The 2012 committee recommended a change to a fully at-large system, which the Council consigned to oblivion with an indefinite continuation.

The 2016 committee decided not to even consider the election question. Last month a new charter review committee–most of whose members were on the 2016 committee–appointed to once again consider alternative methods for electing the City Council.

“One would question the sincerity of the efforts they have made, given that they spanned six years,” said Rubin. “All they’re doing is to research and discuss the issue.”
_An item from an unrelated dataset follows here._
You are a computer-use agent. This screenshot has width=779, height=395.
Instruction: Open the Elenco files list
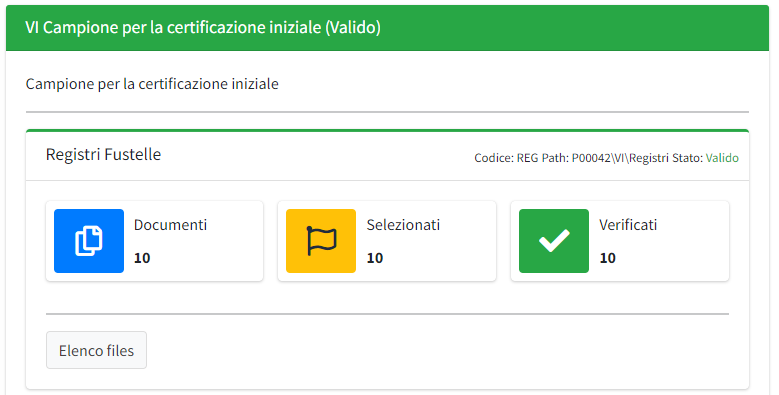tap(96, 350)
“The Council has the power to take action if its members wanted,” he said. “The Council can pass a resolution to change [the election system] and a timeframe for doing so. They could get a court order.” Action would be as simple as taking action on the 2012 recommendation to change the election system.

“The law doesn’t say you can voluntarily comply,” said Rubin. “You have to comply by changing.”

“Santa Clara has had an inordinate amount of time,” to consider election systems,” he continued. “We have had conversations with the City Attorney going back to Elizabeth Silver, Ren Nosky and now Brian Dole.”

Ruben disagreed that Santa Clara is a very ethnically integrated city, with no defined ethnic neighborhoods to form the basis of election districts. “We think we can draw ‘strong influence’ districts,” he said.

Changes to the CVRA passed last year (AB 350) allowing elected bodies to “self-correct” CVRA violations without penalty within 45 days are unlikely to have any effect on Santa Clara’s case because the City was advised of its possible CVRA violation on Oct. 13, 2016–161 days before the lawsuit was filed.

CVRA Lawsuits Cost Cities Millions

California Voting Rights Act lawsuits are always costly for cities. That’s because the defendant must pay the plaintiff’s legal bills even if the case doesn’t go to court.

Here’s a rundown of million-dollar CVRA lawsuits since the law was passed in 2001.

In the 2006 case Sanchez v. Modesto the LCCR charged that Modesto’s at-large system was blocking the election of Latinos, evidenced by the fact that the city had had only one Latino Council member since 1991, while the more than 25 percent of the city’s population was Latino.

Stanislaus County Superior Court Judge, Roger Beauchesne, sided with the city, ruling that the CVRA was unconstitutional. On appeal, the 5th District Court of Appeals struck down Beauchesne’s ruling.

The city appealed, but both the California and the U.S. Supreme Courts refused to hear the case. Modesto settled, voting on a ballot measure to change to district elections, and paying $3 million in legal fees to the plaintiffs. Modesto also paid $1.7 million to its own lawyers.

In the 2008 case Rey v. Madera Unified School District, the plaintiffs charged that while more than 80 percent of the district’s students were Latino, only one of seven at-large school board members were. The city agreed to draw district lines, rather than going to court–a district spokesman called it a “business decision.”

Nonetheless, the plaintiffs asked the court to throw out the coming election and the judge ruled against the school board. This ruling officially made the district the losing party, and required it to pay $1.2 million in plaintiff’s lawyer fees.

In 2014, Anaheim settled a CVRA lawsuit after two years of wrangling that cost that city an estimated $2 million. In 2015, Santa Clarita settled a CVRA lawsuit also estimated to cost taxpayers $2 million.

San Mateo County’s at-large Board of Supervisors was hit with a CVRA lawsuit in 2010 after supervisors disregarded recommendations by a charter review committee and a civil grand jury to hold referendum on district elections.

By 2012, San Mateo was putting election districts on the ballot. It’s estimated that the suit cost San Mateo $650,000 in legal fees to the plaintiffs, $100,000 to create a district election map, plus the county’s own legal bill.

The City of Palmdale settled a years-long CVRA lawsuit in 2015 for $4.5 million plus interest. The judge who ultimately found Palmdale in violation of the CVRA refused to certify the city’s 2013 council election, ordering the city to establish election districts and hold a special election.